### [REQUIRED WORK]
Return, unchanged, the entries between the line containing "Click the Partager button" and the line containing "will tap(117, 992).", including both of those lines.

### [DATA SUPPLIED]
===============

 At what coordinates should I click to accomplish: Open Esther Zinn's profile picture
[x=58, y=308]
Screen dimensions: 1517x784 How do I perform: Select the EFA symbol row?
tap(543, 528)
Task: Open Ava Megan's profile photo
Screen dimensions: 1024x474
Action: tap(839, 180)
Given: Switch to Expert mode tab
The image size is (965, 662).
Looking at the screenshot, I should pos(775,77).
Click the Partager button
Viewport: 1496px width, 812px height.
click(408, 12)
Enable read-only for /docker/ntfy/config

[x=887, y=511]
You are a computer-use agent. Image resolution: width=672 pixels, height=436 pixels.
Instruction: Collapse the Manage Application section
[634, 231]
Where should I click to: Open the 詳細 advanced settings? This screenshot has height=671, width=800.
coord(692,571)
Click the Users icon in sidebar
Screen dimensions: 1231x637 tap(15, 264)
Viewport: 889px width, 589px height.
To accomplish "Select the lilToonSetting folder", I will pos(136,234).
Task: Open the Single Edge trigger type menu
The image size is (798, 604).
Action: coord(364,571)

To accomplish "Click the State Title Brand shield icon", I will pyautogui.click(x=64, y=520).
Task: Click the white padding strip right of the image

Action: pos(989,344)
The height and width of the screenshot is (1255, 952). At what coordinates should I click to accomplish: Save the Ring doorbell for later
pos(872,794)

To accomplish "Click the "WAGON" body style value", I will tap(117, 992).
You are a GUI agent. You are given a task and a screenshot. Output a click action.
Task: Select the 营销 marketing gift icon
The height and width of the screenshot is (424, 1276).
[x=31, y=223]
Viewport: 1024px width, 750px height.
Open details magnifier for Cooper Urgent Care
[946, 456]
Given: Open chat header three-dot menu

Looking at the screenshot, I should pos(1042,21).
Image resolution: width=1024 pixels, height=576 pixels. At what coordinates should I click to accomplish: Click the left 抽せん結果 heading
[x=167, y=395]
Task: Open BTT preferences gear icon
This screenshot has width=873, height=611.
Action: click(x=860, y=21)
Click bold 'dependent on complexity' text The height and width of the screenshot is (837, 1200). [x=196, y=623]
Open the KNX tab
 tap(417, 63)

===============

### [TASK SOLUTION]
Click the Partager button
Viewport: 1496px width, 812px height.
click(408, 12)
Enable read-only for /docker/ntfy/config

[x=887, y=511]
You are a computer-use agent. Image resolution: width=672 pixels, height=436 pixels.
Instruction: Collapse the Manage Application section
[634, 231]
Where should I click to: Open the 詳細 advanced settings? This screenshot has height=671, width=800.
coord(692,571)
Click the Users icon in sidebar
Screen dimensions: 1231x637 tap(15, 264)
Viewport: 889px width, 589px height.
To accomplish "Select the lilToonSetting folder", I will pos(136,234).
Task: Open the Single Edge trigger type menu
The image size is (798, 604).
Action: coord(364,571)

To accomplish "Click the State Title Brand shield icon", I will pyautogui.click(x=64, y=520).
Task: Click the white padding strip right of the image

Action: pos(989,344)
The height and width of the screenshot is (1255, 952). At what coordinates should I click to accomplish: Save the Ring doorbell for later
pos(872,794)

To accomplish "Click the "WAGON" body style value", I will tap(117, 992).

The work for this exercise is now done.